Extrait du texte:
Mathilde Basse - 11 Décembre 2025
Artiste peintre et comédienne, Corinne Sebbagh incarne la liberté créative dans toute sa splendeur. Formée aux Arts appliqués de Paris et au prestigieux Cours Simon (école de théâtre), elle articule son travail entre deux pôles artistiques complémentaires : la toile et la scène. Depuis son retour à la peinture en 2011, cette artiste au parcours atypique développe un style qu'elle définit elle-même comme "l'abstraction joyeuse et lyrique". À travers des couleurs vives projetées par mouvements rythmés, Corinne révèle l'autre côté du miroir, transformant les épreuves de la vie en œuvres lumineuses. Découvrez le parcours d’une créatrice qui refuse les conventions et fait de sa liberté sa signature artistique.
Dès le collège, Corinne Sebbagh manifeste des facilités remarquables pour le dessin et l'harmonie des couleurs. Son professeur de dessin, conscient de son potentiel, lui donne un conseil qui changera sa trajectoire : "Il m'a conseillé d'aller suivre les cours des Arts appliqués de Paris en cours du soir ", se souvient-elle.

Documents sources:
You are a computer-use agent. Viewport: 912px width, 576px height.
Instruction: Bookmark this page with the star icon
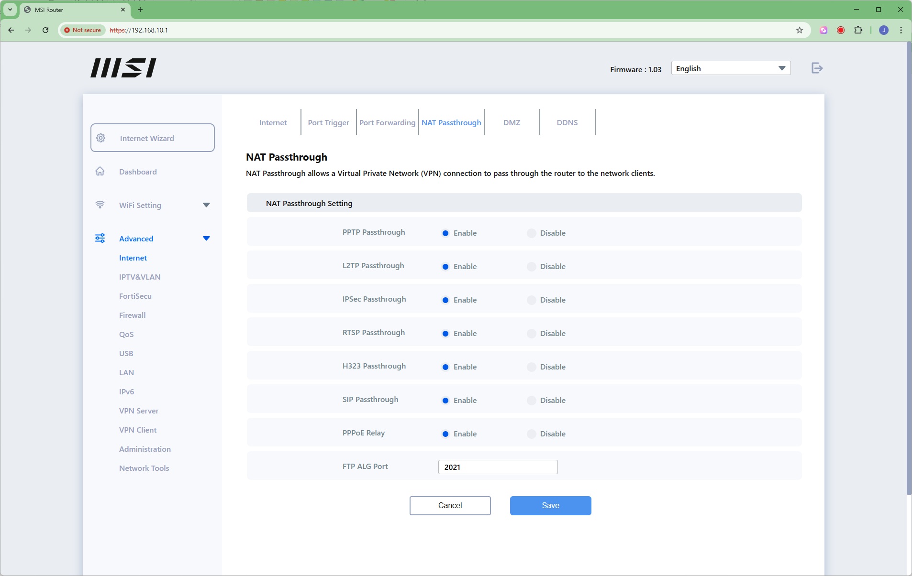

Tâche à réaliser: Rédigez la suite de l'article sur la peintre Corinne Sebbagh, en reprenant juste après sa dernière phrase.

Réponse à la tâche:
Cette recommandation n'était pas anodine. À cette époque, les Arts appliqués de Paris (aujourd'hui École Duperré), représentaient une institution prestigieuse pour les jeunes talents artistiques. Corinne y passe trois années déterminantes, explorant une multitude de techniques : peinture à l'huile, peinture à l'eau, encre, dessin graphite, fusain et sanguine.
École des Arts appliqués de Paris (aujourd’hui Duperré à Paris)
Parallèlement à sa formation plastique, une autre passion germe au lycée Lamartine. Sa professeure de français joue un rôle déterminant en l'encourageant à écrire et à se lancer dans le théâtre. C'est elle qui lui confie le rôle principal dans leur mise en scène des “Fourberies de Scapin”, un spectacle monté avec enthousiasme pour le lycée au profit d'une œuvre caritative.
Cette double vocation artistique ne représente pas une contradiction, mais bien une complémentarité. "Pratiquer les arts et toutes ces activités créatives me faisait énormément de bien. Je me sentais libre, sans personne pour m'imposer quoi que ce soit. C'était une façon de me libérer de mon milieu d'origine", explique-t-elle.
Cette quête de liberté deviendra le fil conducteur de toute son œuvre.
Déterminée à approfondir son art dramatique, Corinne intègre le mythique Cours Simon. Cette institution parisienne, qui a vu passer des générations de comédiens français, lui offre une formation solide et exigeante.
Mais Corinne ne s'arrête pas là. Elle poursuit son apprentissage dans le cours tenu par Véra Gregh, qui perpétuait l'héritage de Tania Balachova, figure majeure de la pédagogie théâtrale en France.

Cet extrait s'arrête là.